The review did not include studies with specific groups of patients with obesity or other conditions. The stages of paper selection can be observed in Figure 1.

Figure 1: Flowchart of the process of selecting articles for the systematic review. 

The information selected in the articles to compose this review focused on the following items:

  1. Descriptive: study, year of publication, study location, study design, sample size, age group and sex.

  2. Methodological: characteristics of exposure and outcome measurements and statistical analysis used.

  3. Description of the main findings.

Both the metabolic syndrome (MS) and the other clustered risk factors were deemed CMRF throughout the article, except in the tables, in which they will be approached according to the names used in the articles.


As presented in Figure 1, 2,755 records were found, being 1,811 in PubMed, 526 in SciELO and 418 in LILACS. After excluding the duplicated records and reading the titles and abstracts, 99 articles remained to be read in full. Based on the full reading of the articles, 68 were excluded for the following reasons: did not present clustered CMRF as outcome (n=38); did not present any association between anthropometric indicators and clustered CMRF (n=19); did not present results of associations based on linear regression analyses or ROC curve (for cross-sectional studies) (n=5); and did not report data on children and adolescents (n=6). At the end, 31 articles were selected for the systematic review.

Data on location, design and study population

The evaluation included recent articles, published in the past five years (June 1st, 2011, until May 31st, 2016). Six papers were published in 2015; 13, in 2014; 6, in 2013; 2, in 2012; and 4, in 2011. Of the 31 studies analyzed, 18 were conducted in countries from the American continent, 6 from Europe, 5 from Asia and 2 from Africa. Most studies were cross-sectional, and only 6 were cohort analyses. Regarding the study population, in 26 of them participants were aged between 6 and 18 years old, and only 5 comprised subjects aged between 6 and 20 years. The sample size of the studies ranged from 6511 to 16,91412 participants. Two studies reported findings on the association of anthropometric indicators and clustered CMRF only for female participants13,14 (Table 1).

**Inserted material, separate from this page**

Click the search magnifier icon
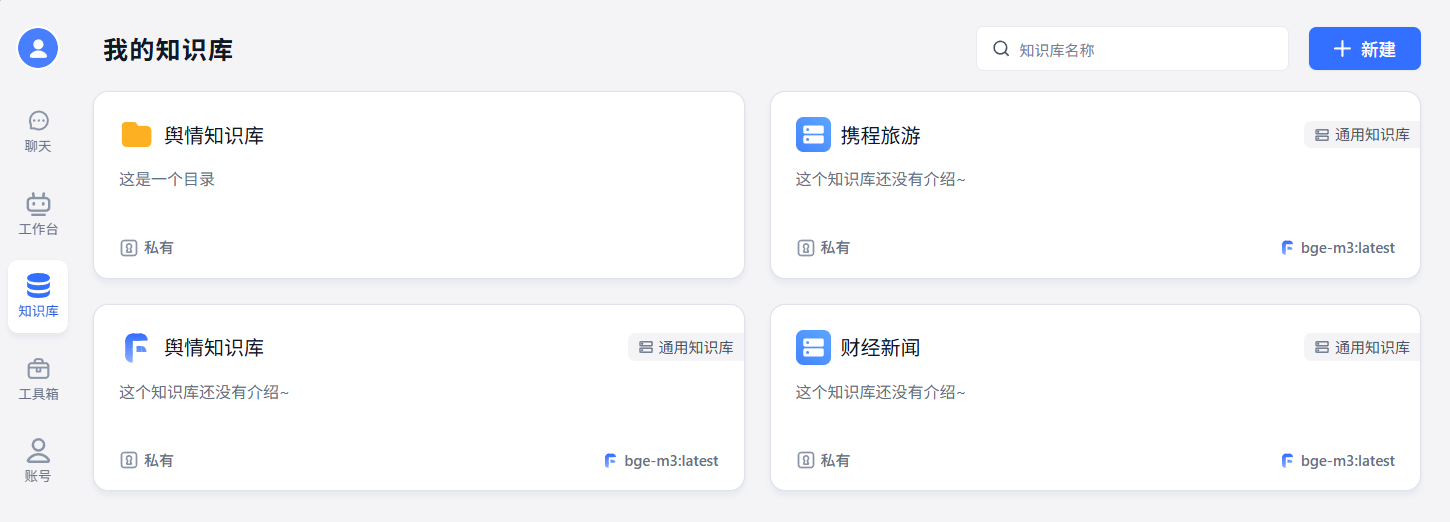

Table 1: Characteristics of the studies included in the systematic review in relation to year of publication, location, methodological design and population. 

SD: standard deviation.

Data on exposure, outcome and statistical analysis

Concerning anthropometric measurements, 28 studies analyzed the ability of BMI as a predictor of clustered CMRF; 20, of WP; 10, of WHtR; and only 1 of the triceps, biceps, suprailiac and subscapular SF. Of the 31 studies, 9 compared the ability of BMI, WP and BD. However, of the nine studies that investigated BMI, WP and WHtR, only five presented a statistical test to verify the difference in the association between the three measurements. Of the eight analyses that investigated the predictor ability of BMI and WP, only two presented results referring to the statistical comparison between both measurements. The study comparing the ability of BMI and WHtR presented a result of the difference between both measurements, whereas the study that analyzed BMI, WP and SF did not. The outcome measurement mostly used by the studies was the MS (n=16); the other studies used different criteria to define clustered CMRF. Concerning statistical analysis, 19 studies used the ROC curve, 10 used linear regression, and 2 used logistic regression (Table 2).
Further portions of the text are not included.